Demiivka () is a neighborhood located in the Holosiiv Raion (district) of Kyiv, the capital of Ukraine. It is located towards the southern part of the city, in between the city's neighborhoods Chorna Hora, Shyrma, and Holosiiv National Park. Through the neighborhood flows Lybid River and the unofficial name of the neighborhood Nyzhnia Lybid (Lower Lybid). At its eastern edge is located a ridgeline of Kyiv Hills consisting of Lysa Hora, Chorna Hora, and Bahrynova Hora, past which is located Dnipro.

Until the 19th century the area was outside of the Kyiv city and was known as Lybidska zemlya (land of Lybid) which had couple of small villages (sloboda) Verkhnyolybidske and Nyzhnyolybidske. The current name the place assumed sometime in the second half of the 19th century as Demiivka of Khotiv volost. In 1909 the Kyiv entrepreneur David Margolin opened in Demiivka a private city tramway company. In 1918 it was included into Kyiv and in 1920s through 1960s carried the name of Stalinka. Under such name, the neighborhood is mentioned in the work of Ukrainian writer Oles Ulianenko, "Stalinka", which received the junior Shevchenko National Prize (existed in 1997–1999). Most of its older building were demolished already in 1970s.

The Kyiv Central Bus Station and Vernadsky National Library of Ukraine are located in the neighborhood. Demiivka is served by a Holosiivska and Demiivska metro stations of the Kyiv Metro's Obolonsko–Teremkivska line. The Kyiv Metro in the area was opened in 2010. Beside Kyiv underground rail transport, there is also a regular train station Kyiv-Demiivskyi. Through the neighborhood passes the European route E95.

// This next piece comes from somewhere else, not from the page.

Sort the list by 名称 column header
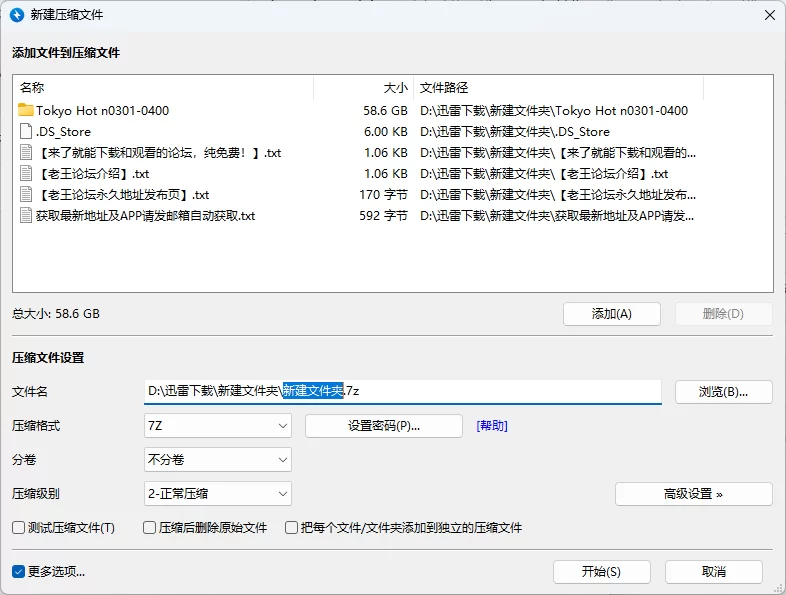 160,88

The Demiivska Square is an important intersection through which passes the E95 route and some major streets that lead to the Pivdennyi Bridge (Southern bridge, part of the European route E40).

Across from the National Library is located a building of the Holosiivskyi District State Administration.

The neighbor is also home to number of older Kyiv industries among which are Kyiv Brewing Factory #1 (Soviet name for former Carl Schultz Brewery), Kyiv Roshen Factory (former Demiivka Sugar Factory), Factory "Kyivhuma" (Kyiv Rubber), Kyiv Artillery Shells Factory, and others.